Fiscalización y urgencia de recuperar la confianza
Por Carlos Meneses
Hoy, el país espera algo más que declaraciones protocolares. Espera gestos de responsabilidad, datos verificables y compromisos de corrección institucional. Si el Ejecutivo quiere recuperar la confianza ciudadana, deberá hacerlo no solo con palabras, sino con hechos que demuestren que la rendición de cuentas no es una formalidad, sino un principio inquebrantable del Estado democrático.
La comparecencia de los ministros Vicente Tiburcio (Interior) y Luis Enrique Bravo (Energía y Minas) ante la Comisión de Fiscalización y Contraloría del Congreso, hoy lunes 2 de febrero, representa un nuevo capítulo en el caso conocido como “Chifagate”, que ha sacudido los cimientos de la gestión presidencial. El grupo parlamentario busca esclarecer las reuniones no oficiales sostenidas por el presidente José Jerí con empresarios y proveedores del Estado, un hecho que, de comprobarse, configuraría un grave atentado contra la transparencia gubernamental.

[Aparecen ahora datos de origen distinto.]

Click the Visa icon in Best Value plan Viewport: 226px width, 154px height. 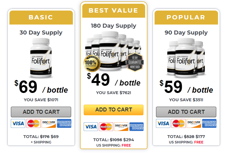(x=91, y=127)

La Fiscalización parlamentaria no puede ni debe entenderse como una persecución política, sino como una herramienta legítima de control democrático. Es precisamente en momentos como este cuando el Congreso debe demostrar que su función de vigilancia responde al interés público y no a cálculos partidarios. Los ministros convocados están obligados a ofrecer explicaciones claras, documentadas y coherentes sobre su participación, conocimiento o silencio respecto a los hechos en cuestión.
La falta de respuestas sólidas o el intento de evadir responsabilidades solo profundizarían la crisis de credibilidad que atraviesa el Ejecutivo. La ciudadanía observa con creciente desconfianza cómo los escándalos de tráfico de influencias y las reuniones extraoficiales minan la confianza en las instituciones. En ese contexto, la actuación del Parlamento debe ser firme, pero también responsable: no basta con interpelar; es necesario llegar a conclusiones verificables y sanciones efectivas.
El caso “Chifagate” no solo interpela a los ministros, sino a todo el aparato estatal. Pone en cuestión los mecanismos de transparencia, la ética pública y la consistencia del discurso anticorrupción que cada gobierno promete y pocos cumplen. La defensa de la institucionalidad exige respuestas inmediatas, acceso a la información y rendición de cuentas, pero también reformas de fondo que impidan la repetición de prácticas que favorecen intereses privados por encima del bien común.